== Records shown

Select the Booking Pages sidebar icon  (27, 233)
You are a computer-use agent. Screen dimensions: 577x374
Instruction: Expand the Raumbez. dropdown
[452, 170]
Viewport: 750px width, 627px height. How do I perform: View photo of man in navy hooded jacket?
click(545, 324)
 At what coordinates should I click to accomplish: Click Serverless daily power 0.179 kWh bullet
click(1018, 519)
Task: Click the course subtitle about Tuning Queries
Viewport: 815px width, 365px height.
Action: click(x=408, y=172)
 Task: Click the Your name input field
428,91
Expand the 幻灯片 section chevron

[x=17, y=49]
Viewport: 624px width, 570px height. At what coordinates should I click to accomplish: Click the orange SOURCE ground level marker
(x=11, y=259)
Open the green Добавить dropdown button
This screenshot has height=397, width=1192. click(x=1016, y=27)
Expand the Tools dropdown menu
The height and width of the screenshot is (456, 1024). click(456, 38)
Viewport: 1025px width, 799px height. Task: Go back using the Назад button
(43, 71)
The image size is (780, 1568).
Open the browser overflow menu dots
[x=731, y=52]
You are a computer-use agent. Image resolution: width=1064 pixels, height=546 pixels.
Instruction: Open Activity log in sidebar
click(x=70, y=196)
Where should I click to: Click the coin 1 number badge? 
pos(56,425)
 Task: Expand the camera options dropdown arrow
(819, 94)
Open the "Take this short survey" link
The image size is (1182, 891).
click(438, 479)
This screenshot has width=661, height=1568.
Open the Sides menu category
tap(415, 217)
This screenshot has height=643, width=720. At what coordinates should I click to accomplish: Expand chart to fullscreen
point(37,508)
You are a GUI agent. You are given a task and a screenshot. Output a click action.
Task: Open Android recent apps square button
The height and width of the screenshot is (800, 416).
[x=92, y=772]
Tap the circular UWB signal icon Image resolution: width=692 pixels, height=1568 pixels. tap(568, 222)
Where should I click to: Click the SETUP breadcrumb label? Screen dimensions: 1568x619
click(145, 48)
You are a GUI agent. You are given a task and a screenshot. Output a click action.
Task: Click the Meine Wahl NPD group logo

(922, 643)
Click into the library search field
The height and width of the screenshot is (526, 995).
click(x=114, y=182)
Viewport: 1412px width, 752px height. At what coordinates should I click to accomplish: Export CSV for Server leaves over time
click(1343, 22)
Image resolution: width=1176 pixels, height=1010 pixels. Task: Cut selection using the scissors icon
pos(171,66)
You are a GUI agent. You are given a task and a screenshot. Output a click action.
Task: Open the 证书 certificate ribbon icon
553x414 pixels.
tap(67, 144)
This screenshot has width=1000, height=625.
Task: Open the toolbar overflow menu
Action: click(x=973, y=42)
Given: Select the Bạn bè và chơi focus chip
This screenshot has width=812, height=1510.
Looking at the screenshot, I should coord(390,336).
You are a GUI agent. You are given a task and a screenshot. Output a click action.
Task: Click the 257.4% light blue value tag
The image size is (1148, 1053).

====

* _What to produce_
Your answer must be the line that contains "Instruction: Open Activity log in sidebar" and every line after it to the end of the records, reproduced exactly.

* _Response area_
Instruction: Open Activity log in sidebar
click(x=70, y=196)
Where should I click to: Click the coin 1 number badge? 
pos(56,425)
 Task: Expand the camera options dropdown arrow
(819, 94)
Open the "Take this short survey" link
The image size is (1182, 891).
click(438, 479)
This screenshot has width=661, height=1568.
Open the Sides menu category
tap(415, 217)
This screenshot has height=643, width=720. At what coordinates should I click to accomplish: Expand chart to fullscreen
point(37,508)
You are a GUI agent. You are given a task and a screenshot. Output a click action.
Task: Open Android recent apps square button
The height and width of the screenshot is (800, 416).
[x=92, y=772]
Tap the circular UWB signal icon Image resolution: width=692 pixels, height=1568 pixels. tap(568, 222)
Where should I click to: Click the SETUP breadcrumb label? Screen dimensions: 1568x619
click(145, 48)
You are a GUI agent. You are given a task and a screenshot. Output a click action.
Task: Click the Meine Wahl NPD group logo

(922, 643)
Click into the library search field
The height and width of the screenshot is (526, 995).
click(x=114, y=182)
Viewport: 1412px width, 752px height. At what coordinates should I click to accomplish: Export CSV for Server leaves over time
click(1343, 22)
Image resolution: width=1176 pixels, height=1010 pixels. Task: Cut selection using the scissors icon
pos(171,66)
You are a GUI agent. You are given a task and a screenshot. Output a click action.
Task: Open the 证书 certificate ribbon icon
553x414 pixels.
tap(67, 144)
This screenshot has width=1000, height=625.
Task: Open the toolbar overflow menu
Action: click(x=973, y=42)
Given: Select the Bạn bè và chơi focus chip
This screenshot has width=812, height=1510.
Looking at the screenshot, I should coord(390,336).
You are a GUI agent. You are given a task and a screenshot. Output a click action.
Task: Click the 257.4% light blue value tag
The image size is (1148, 1053).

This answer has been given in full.